Mézuela Servier, sur le banc du Noisy-le-Grand handball, saison 2023-2024.

Depuis, elle se voit comme une passeuse d’expérience, tant pour les joueuses du Noisy handball que pour ses deux fils dont elle suit bien évidemment attentivement la carrière. Elohim Prandi, dont le père est l’ancien international Raoul Prandi, n’est plus à présenter, lui qui s’est mué en sauveur des Bleues lors du dernier Euro, marquant un coup franc d’anthologie sur le buzzer contre la Suède. « Pour moi, il n’a pas explosé, il a juste complètement déverrouillé ce qu’il était », affirme sa mère qui concède dans ce déclic, son accident a pu favoriser une prise de conscience, un mal pour un bien » (en décembre 2021, Elohim Prandi avait reçu plusieurs coups de couteau au cours de la soirée de la Saint-Sylvestre à Paris).

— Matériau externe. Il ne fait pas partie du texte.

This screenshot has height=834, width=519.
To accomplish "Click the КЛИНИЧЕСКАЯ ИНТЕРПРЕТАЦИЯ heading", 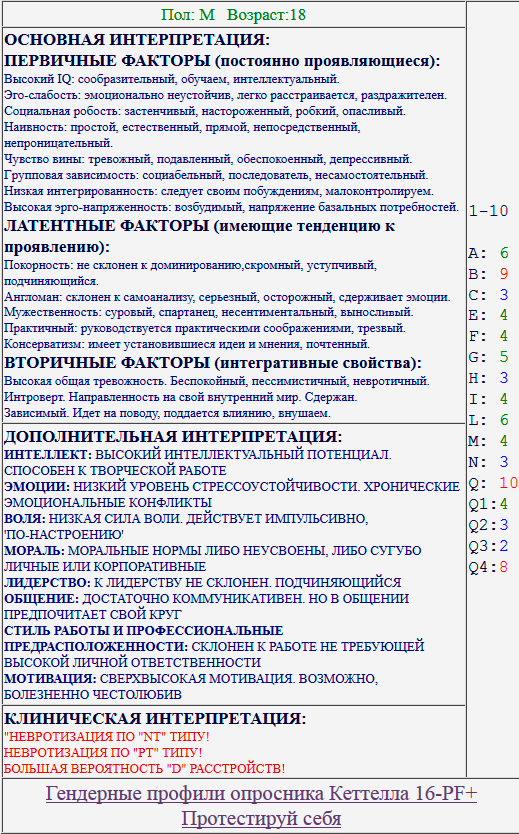I will point(155,719).
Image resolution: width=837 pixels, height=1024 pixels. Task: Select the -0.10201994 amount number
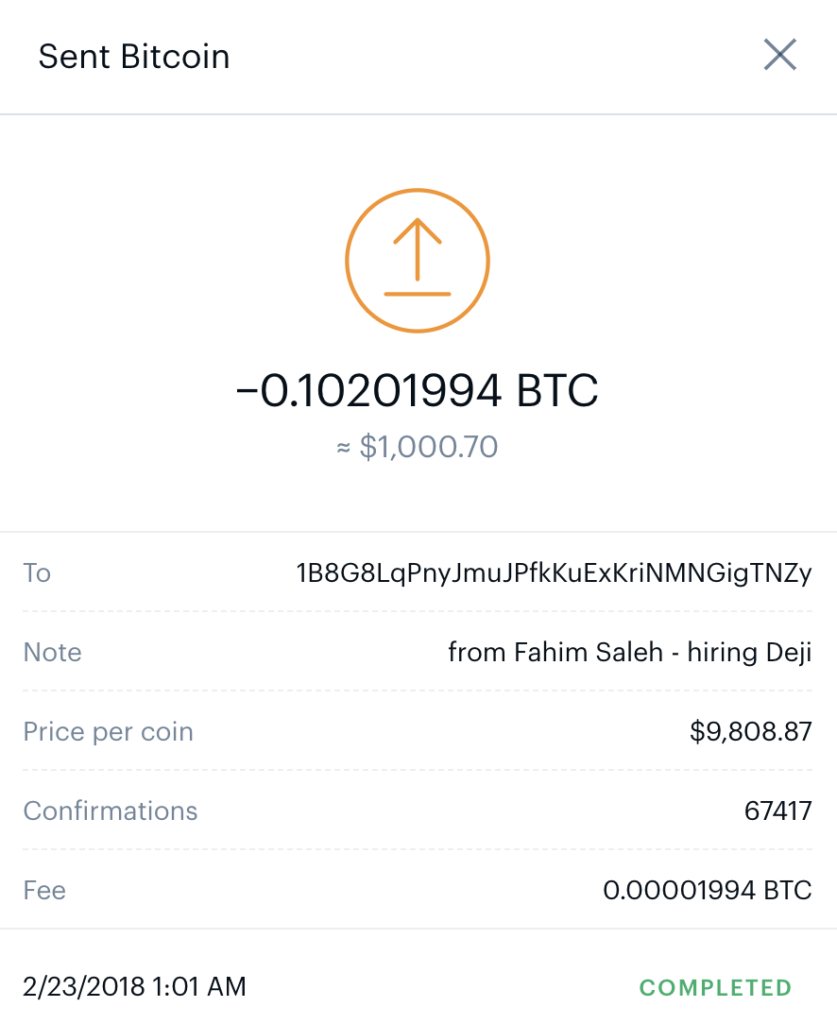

Matteo Fadhuile, lui, a trouvé cette saison le chemin vers la première division avec Tremblay, après avoir déjà été élu meilleur joueur de D2 l’année dernière. « Des deux, c’est lui qui me ressemble le plus dans le jeu. Il a ce côté faire déjouer l’adversaire, prendre l’ascendant psychologique. Et monter avec Tremblay pour lui qui a passé une bonne partie de sa jeunesse dans le 93, ce n’est pas anodin », se réjouit pour lui sa mère qui l’a vu tout récemment briller en finale du Final 4 contre Istres.

Par la force des choses, ça discute pas mal handball à la maison, quand la famille se réunit. « Mais on discute aussi de beaucoup d’autres choses, car moi je suis curieuse de tous les sujets, qui peuvent d’ailleurs avoir un impact sur une vie de handballeur », souligne celle qui possède un diplôme de préparatrice mentale et attache une grande importance à la santé psychique.

« L’accompagnement des individualités, aider à faire les bons choix en fonction des personnalités, c’est ça mon truc », explique cette passionnée pour qui le diable se niche dans les détails. Avec Farid Gherram, l’entraîneur de l’équipe première, le challenge est désormais de faire monter Noisy-le-Grand en première division. Et on peut faire confiance à Mez’ pour ne pas lâcher le morceau avant d’avoir obtenu gain de cause.